The mean sagittal correction was 38 degrees. Delayed union in two patients and additional cervical trauma in two others resulted in partial loss of the initial correction. Quadriplegia developed in one patient, who died as a result of subluxation at the osteotomy site. Five patients had irritation of the eighth cervical nerve root postoperatively.
Extension osteotomy can reliably improve sagittal alignment and horizontal gaze as well as decrease neck pain, eating difficulties, and neurologic abnormalities. Internal fixation is recommended to prevent subluxation, delayed union, nonunion, loss of correction, or neurologic injury. There is a risk of death or catastrophic neurologic injury from the procedure.

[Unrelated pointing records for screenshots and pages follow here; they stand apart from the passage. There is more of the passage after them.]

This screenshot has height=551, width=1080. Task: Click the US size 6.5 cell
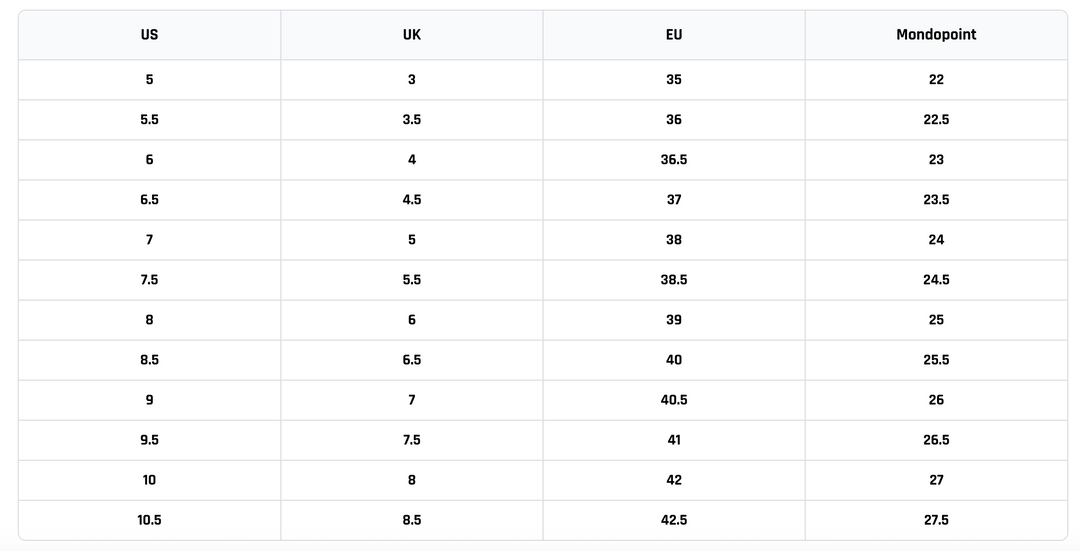tap(149, 200)
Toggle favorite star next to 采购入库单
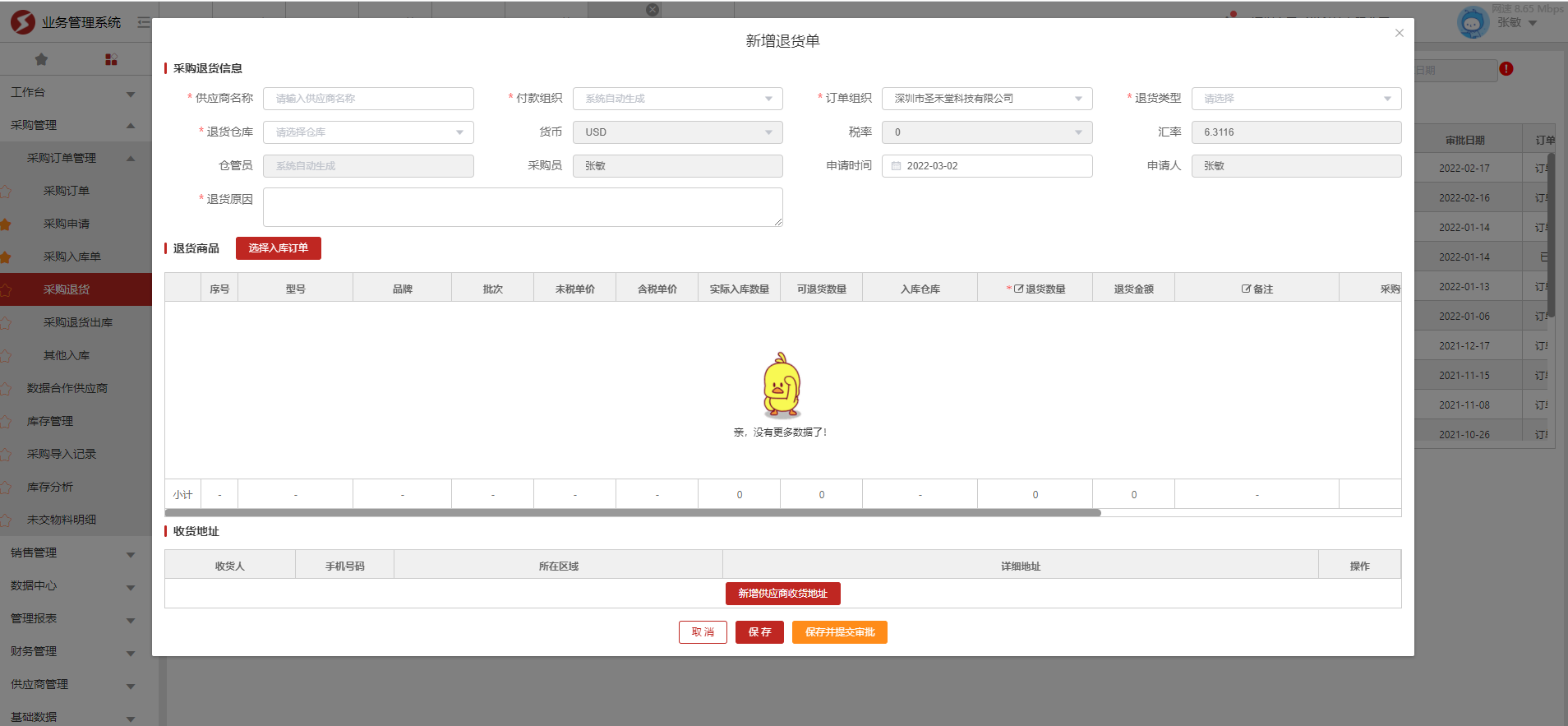The width and height of the screenshot is (1568, 726). [6, 257]
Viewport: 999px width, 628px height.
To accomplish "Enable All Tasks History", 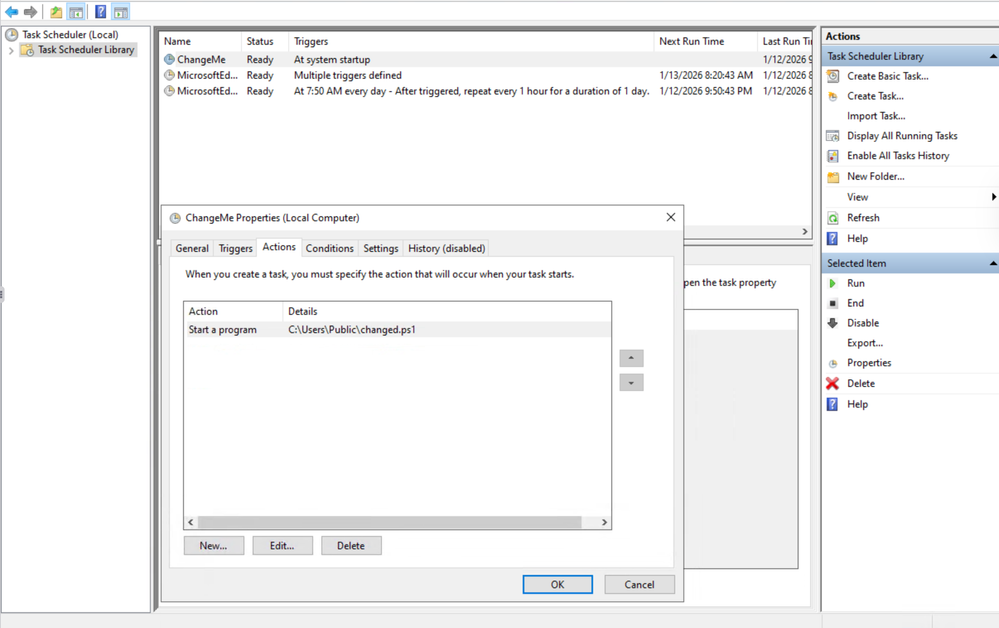I will [897, 156].
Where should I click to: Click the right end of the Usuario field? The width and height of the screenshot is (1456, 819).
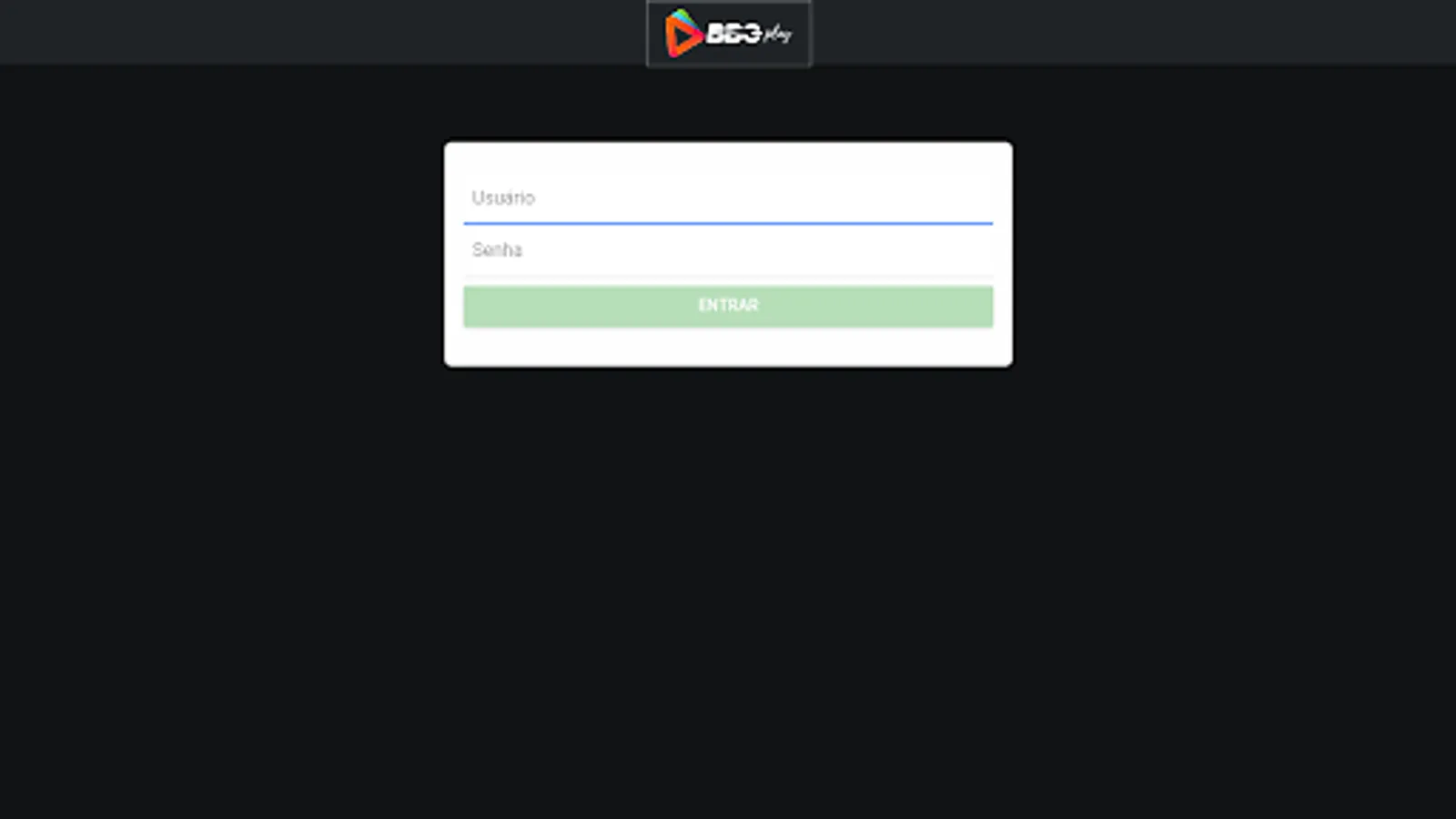965,197

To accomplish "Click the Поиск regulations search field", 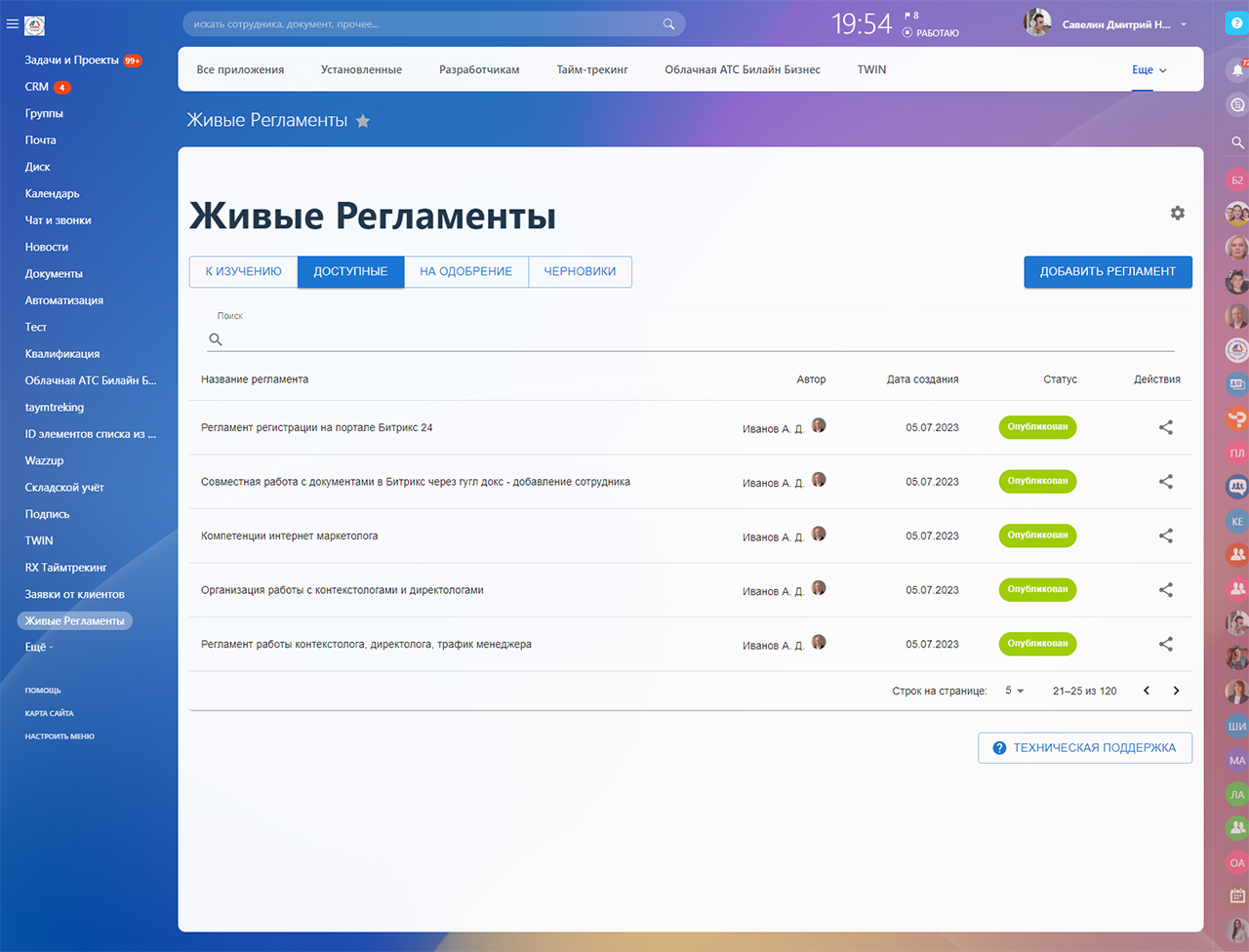I will [x=698, y=339].
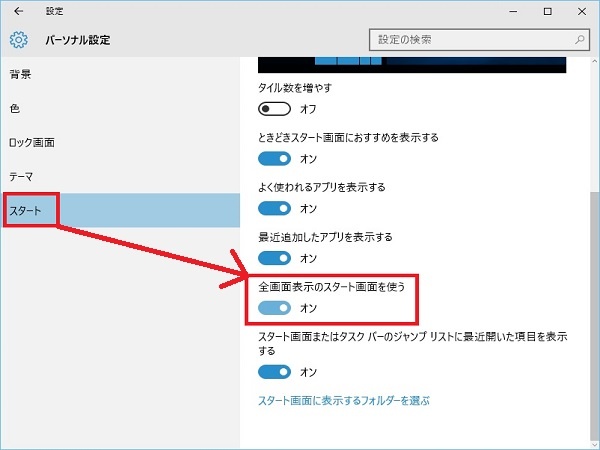The width and height of the screenshot is (600, 450).
Task: Toggle 全画面表示のスタート画面を使う switch
Action: click(x=274, y=308)
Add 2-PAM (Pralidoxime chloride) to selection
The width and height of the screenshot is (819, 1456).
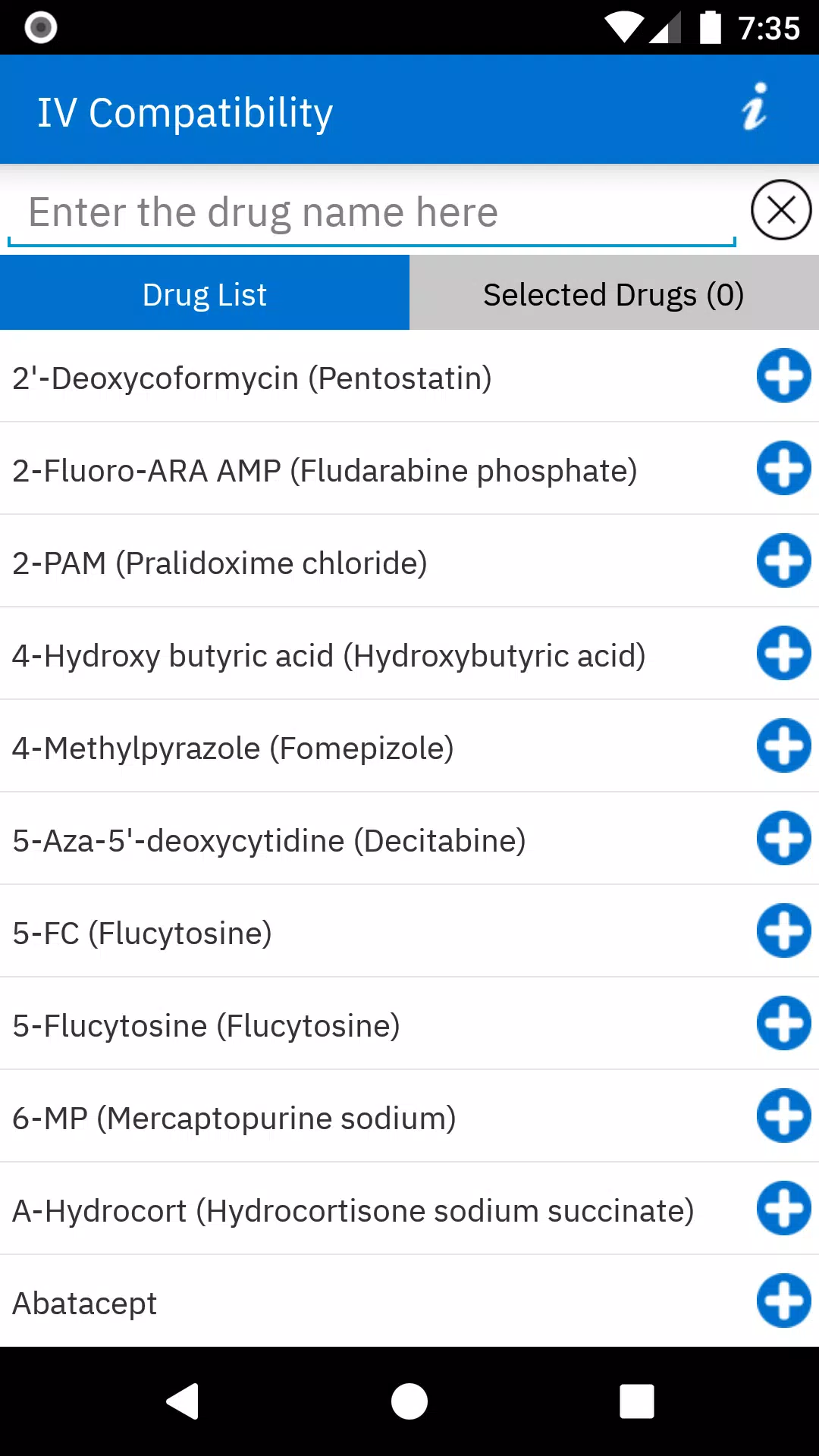pos(783,561)
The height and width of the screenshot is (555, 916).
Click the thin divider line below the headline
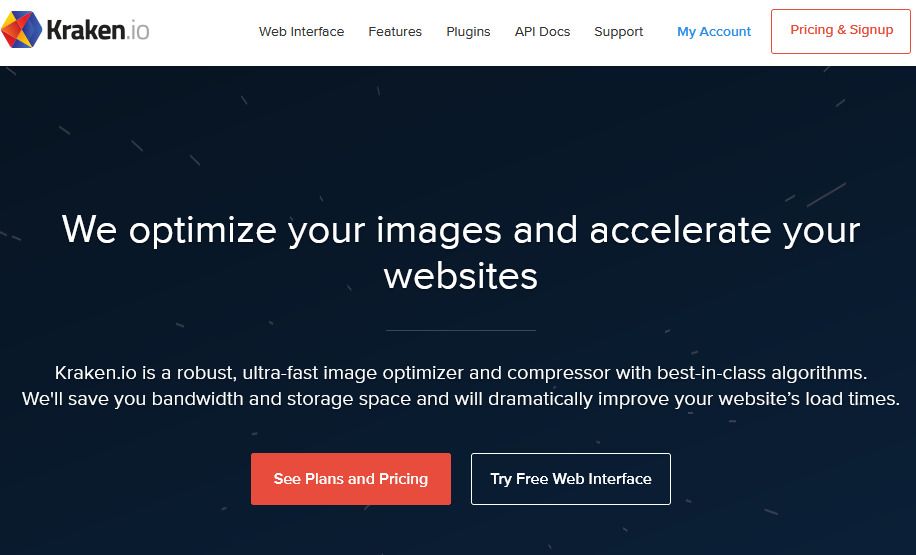(461, 331)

下巴贴胸畸形是强直性脊柱炎的一种致残表现。手术治疗包括在颈胸交界处进行伸展截骨术。本研究的目的是描述这种畸形的临床表现,并确定治疗的长期功能和影像学结果。
回顾性分析了1976年至2001年间我们其中一人对26例患者进行颈胸伸展截骨术的病历和X线片。在至少两年的随访期内有3例患者死亡。其余23例患者平均随访4.5年(范围为两年至21年零10个月)。
矢状面平均矫正度为38度。2例患者出现骨愈合延迟,另外2例患者出现额外的颈部创伤,导致初始矫正部分丢失。1例患者发生四肢瘫痪,因截骨部位半脱位死亡。5例患者术后出现第八颈神经根刺激症状。
伸展截骨术可可靠地改善矢状面排列和水平凝视,减轻颈部疼痛、进食困难和神经功能异常。建议采用内固定以防止半脱位、骨愈合延迟、骨不连、矫正丢失或神经损伤。该手术存在死亡或灾难性神经损伤的风险。